The year is 1860, toward the end of the wars of the Italian Unification, or Risorgimento. General Garibaldi has just captured Sicily—the Kingdom of the Two Sicilies, as it was then known—annexing it as part of what was soon to be called the Kingdom of Italy. Garibaldi had wanted a republic, but had to settle for a constitutional monarchy under Victor Emmanuel II, the first king of the united Italy.
Garibaldi was staunchly anti-Catholic, and two years later attacked Rome, the capital of the papal states governed by Pope Pius IX, though his own government hadn’t sanctioned this and the city was defended by Napoleon’s troops. In 1870, when Napoleon’s troops finally withdrew and Italian forces captured Rome, Pius IX defiantly declared himself a “prisoner in the Vatican”—a status maintained by his successors through Pius XI, when the Lateran Treaty of 1929 recognized the sovereignty of the Holy See, creating the state of Vatican City.

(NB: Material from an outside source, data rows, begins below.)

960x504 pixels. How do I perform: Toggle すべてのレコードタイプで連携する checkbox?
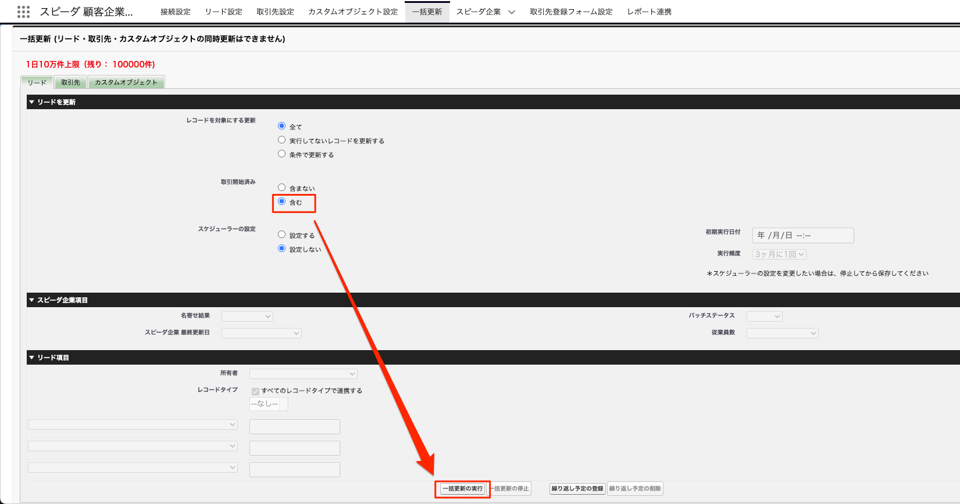(x=255, y=391)
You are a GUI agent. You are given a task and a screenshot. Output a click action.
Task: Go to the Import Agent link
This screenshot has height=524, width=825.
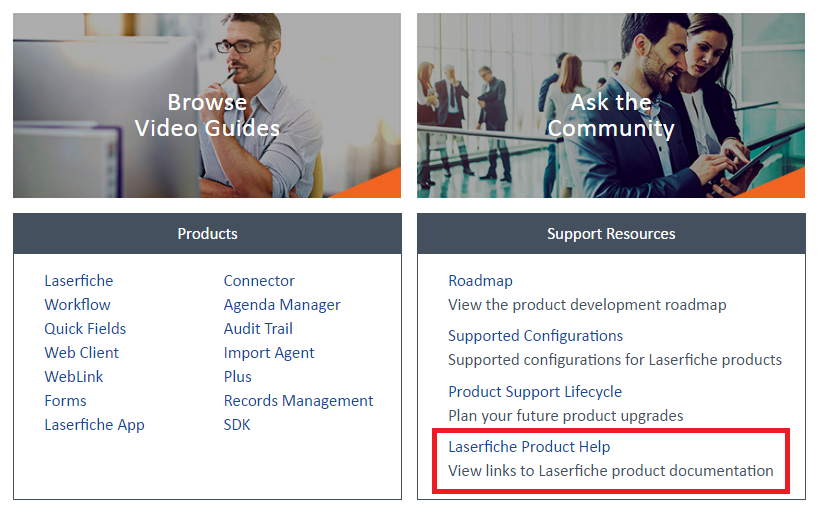point(269,353)
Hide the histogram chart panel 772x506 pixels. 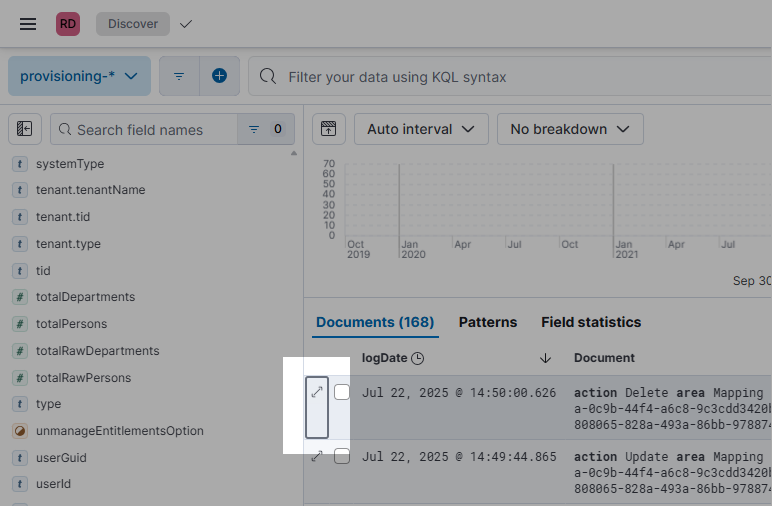329,129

The Leopard is full of such “arrangements” or “compromises.” The arrangement with which Don Fabrizio is principally concerned is the coming détente between his class, the Italian aristocracy, and the popular forces, notably the Piedmontese, who have backed Garibaldi’s conquest of Sicily. Many of Don Fabrizio’s fellow noblemen are fleeing for their lives, but Don Fabrizio believes little real change is imminent. “The middle class doesn’t want to destroy us. They simply want to take our places—and very gently.”
Sure enough, when a contingent of Garibaldi’s volunteer Redshirt forces arrive at Don Fabrizio’s palatial villa, they come as sightseers, even addressing the prince as “Excellency.” As they gaze up at the famous frescoes gracing the ceilings, the prince names the various larger-than-life mythological figures hovering above them: Jupiter and Juno, Mars, Venus and Mercury, Thetis and Apollo—”all of them,” Don Fabrizio adds, pointing out the coat of arms, “glorifying the house of Salina.” Another “arrangement”: the gods of antiquity glorifying the lords of today (soon yesterday).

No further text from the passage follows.